* [Metin parçası]
- - -
Şu sırada pazarda gerçekten bir hareketlilik var. Köyünden getirdiği 5 tane patates ve bir kabağını satmaya çalışan kadının yanında bir başkası 2-3 kilo muz ve birkaç mangosuna müşteri arıyor.
Valladolid şehrinin kilisesi gerçekten çok güzel. Dıştan bakıldığında İspanyol armasının altına, inşaatı yapan Maya ustası tarafından işlenmiş bir tüylü yılan motifini görüyoruz. Yani Kukulkan’ı. Böylece kendilerinin zorla ibadet için sokuldukları bu yer artık onların da mabedi olmuş ve bu kiliseye daha inançlı girmeleri sağlanmış. Belki onlar yalnızca Kukulkan’a ibadet için bu kiliseye giriyorlardı ama İspanyollar bunu bilmedikleri için bir sorun çıkmıyordu.
- - -
* [Girdi kayıtları]

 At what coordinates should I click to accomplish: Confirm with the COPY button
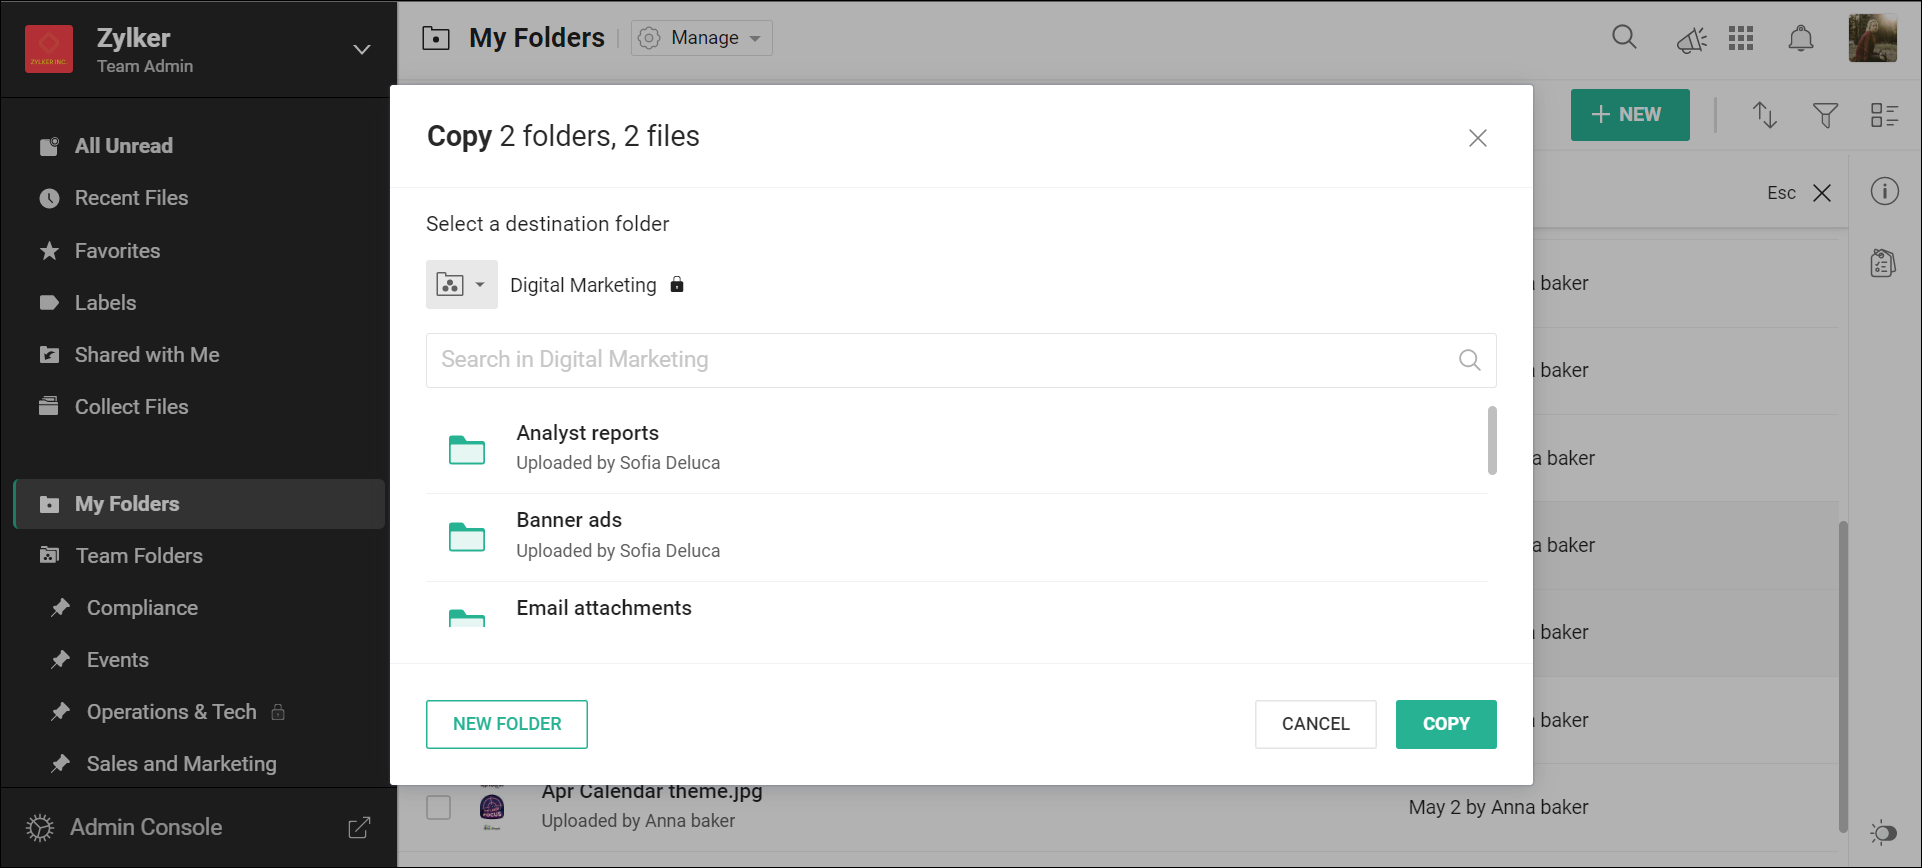point(1445,724)

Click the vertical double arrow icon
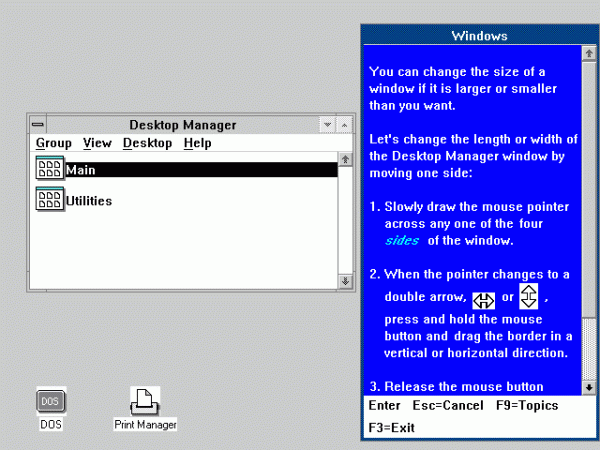[x=530, y=296]
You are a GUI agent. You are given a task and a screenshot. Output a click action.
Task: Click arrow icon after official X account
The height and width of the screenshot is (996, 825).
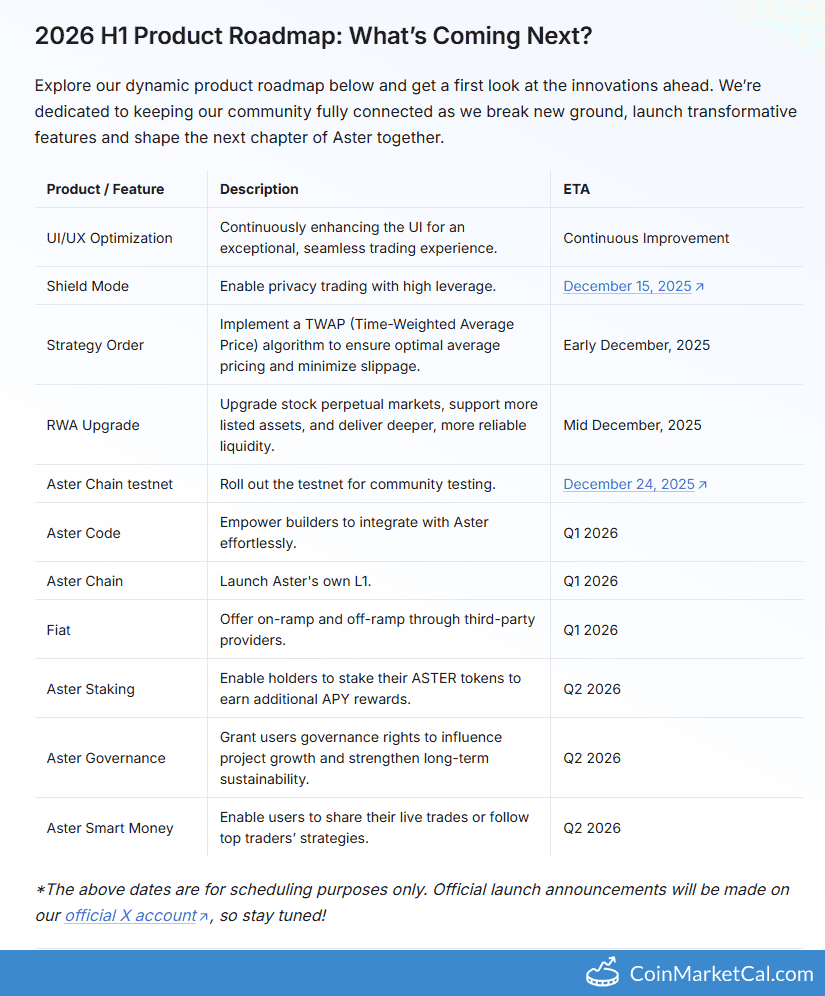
- - -
* [Görev A] Kayıtlarda "arrow" dizgesini içeren her satırı belirleyin; büyük ve küçük harf farkını gözetin.
* [Görev B] Valladolid kilisesini anlatan metni son cümlesinden sonra devam ettirerek yazın.
Kayıtların metinle hiçbir ilgisi yoktur.

* [Beklenen yanıt A]
Click the vertical double arrow icon
Task: Click arrow icon after official X account

* [Beklenen yanıt B]
İçerideki iki heykel ilginç. Bir tanesi Azize Guadalupe’nin heykeli. Bu azize Guadalupe’nin neden çok önemli olduğunun hikayesini Hugo’dan dinliyoruz:


“Meksika’da ve de bütün Latin ülkelerinin yerli halkı esmer tenli. Koyu Katolik olan İspanyol’ların Engizisyon yolunu da kullanarak katliamlarla Hıristiyanlaştırma çabaları yerli halkta direnişle karşılaşılmasına neden olmuş. Bir kısım yerliler dinini değiştirmeyi kabul etmiş, bazıları bu kilisenin üzerindeki gibi Kukulkan’ı kullanarak sanki Katolik imiş gibi davranmış ama önemli bir kısmı da öldürülmüş.”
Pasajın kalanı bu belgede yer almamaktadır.